Although some of these areas are accessible without guides, their added knowledge of history, wildlife and the cultural significance of certain walks make a guided excursion valuable and well worth your time.
Bodø is often considered to be the gateway to the true North of Norway. It is the end of the railway line and home to the world's strongest tidal current, plus it has plenty of personality. One of it's most charming aspects is its proximity to nature - the beautiful woodlands of Bodøsjøen are just outside the city centre. Surrounded by the sea on all three sides, from Bodøsjøen guests can admire a magnificent view of the breathtaking Børvasstindan Mountains towards the south.

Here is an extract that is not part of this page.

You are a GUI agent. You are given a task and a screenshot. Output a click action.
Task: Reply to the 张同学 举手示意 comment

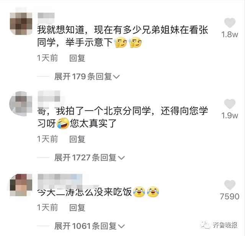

Bodøsjøen has many paths following the small streams and often locals will wander through on a weekend hike. On the guided walk, guests will explore Viking graves, a sombre labour camp for Russian prisoners used in WWII and an outdoor coastal museum.
Bodø was almost completely destroyed when it was firebombed by German fighter jets in May 1940. It was then invaded by an occupation force of Germans - on bicycles! Today, it has an interesting history and there are many stories about life under occupation.
Walking sticks and spikes are provided, while comfortable walking shoes and warm, waterproof clothes are recommended. A moderate level of fitness is required.
Visit the fishing village of Svinøya in Svolvær for a guided tour through the quaint streets. This postcard-perfect village has been doing a vibrant fishing trade since 1828. The walk will take guests amongst the rorbuer (fishermen’s huts) to the fish processing plant, the iconic fish racks and a famous fish restaurant where you can taste the locally caught stockfish.
Svinøya is made up of many small islands with small bridges connecting each one and since the 1930s it has developed into something of an art hub of Norway's Northern and Arctic artists. The tour also encompasses a visit to Gunnar Berg's small art gallery within the North Norwegian Art Centre, with works that reflect the importance of fisheries and in particular, cod fisheries in Lofoten.
This walk is suitable for most people and all ages.
Trondheim is now a cosmopolitan city, albeit small, but was once the capital of the Norse Viking Kingdom. This guided walk takes guests to the city's main attractions including the Royal Residence, the old town bridge and Nidaros Cathedral. The old town bridge was first built in 1681 and is nicknamed 'the portal of happiness' because it was an important link between two areas of Trondheim. Here you will see lines of brightly painted houses propped up on stilts. This is the perfect spot for photo opportunities!
Nidaros Cathedral is the national sanctuary of Norway. Works began there in 1070, built over the grave of Saint Olav, the once King Olav Haraldsson who was killed in the battle of Stilkestad in 1030.